┌─ DATA TO PROCESS

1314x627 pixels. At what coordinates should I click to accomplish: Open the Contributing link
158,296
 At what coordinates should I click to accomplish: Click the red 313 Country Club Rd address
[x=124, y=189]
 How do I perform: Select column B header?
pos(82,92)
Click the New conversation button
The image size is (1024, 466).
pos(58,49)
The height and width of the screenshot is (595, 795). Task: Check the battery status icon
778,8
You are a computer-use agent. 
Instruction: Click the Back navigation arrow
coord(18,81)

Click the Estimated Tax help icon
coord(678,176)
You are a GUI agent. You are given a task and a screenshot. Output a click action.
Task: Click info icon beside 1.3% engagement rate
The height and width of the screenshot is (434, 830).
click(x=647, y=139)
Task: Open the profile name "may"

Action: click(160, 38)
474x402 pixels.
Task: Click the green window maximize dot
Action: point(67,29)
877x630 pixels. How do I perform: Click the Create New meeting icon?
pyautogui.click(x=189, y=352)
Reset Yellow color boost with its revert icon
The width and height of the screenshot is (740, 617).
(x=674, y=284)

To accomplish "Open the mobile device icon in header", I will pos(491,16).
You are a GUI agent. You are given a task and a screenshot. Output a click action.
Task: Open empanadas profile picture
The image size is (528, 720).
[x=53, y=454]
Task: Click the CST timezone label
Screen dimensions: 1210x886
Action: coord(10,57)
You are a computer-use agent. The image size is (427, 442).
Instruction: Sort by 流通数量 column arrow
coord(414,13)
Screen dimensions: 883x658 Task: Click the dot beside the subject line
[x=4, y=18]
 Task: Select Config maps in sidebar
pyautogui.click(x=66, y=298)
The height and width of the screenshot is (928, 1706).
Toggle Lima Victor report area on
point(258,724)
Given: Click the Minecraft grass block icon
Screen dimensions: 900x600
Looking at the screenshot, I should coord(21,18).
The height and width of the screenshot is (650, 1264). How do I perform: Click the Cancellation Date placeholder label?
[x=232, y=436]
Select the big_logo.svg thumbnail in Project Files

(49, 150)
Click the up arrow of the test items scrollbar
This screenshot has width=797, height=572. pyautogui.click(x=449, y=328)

└─

▶ _TASK ITEM_
No line before the one with "Screen dimensions: 900x600" belongs in the answer; copy that line and the rest of the records exactly.

▶ _FINISHED TASK_
Screen dimensions: 900x600
Looking at the screenshot, I should coord(21,18).
The height and width of the screenshot is (650, 1264). How do I perform: Click the Cancellation Date placeholder label?
[x=232, y=436]
Select the big_logo.svg thumbnail in Project Files

(49, 150)
Click the up arrow of the test items scrollbar
This screenshot has width=797, height=572. pyautogui.click(x=449, y=328)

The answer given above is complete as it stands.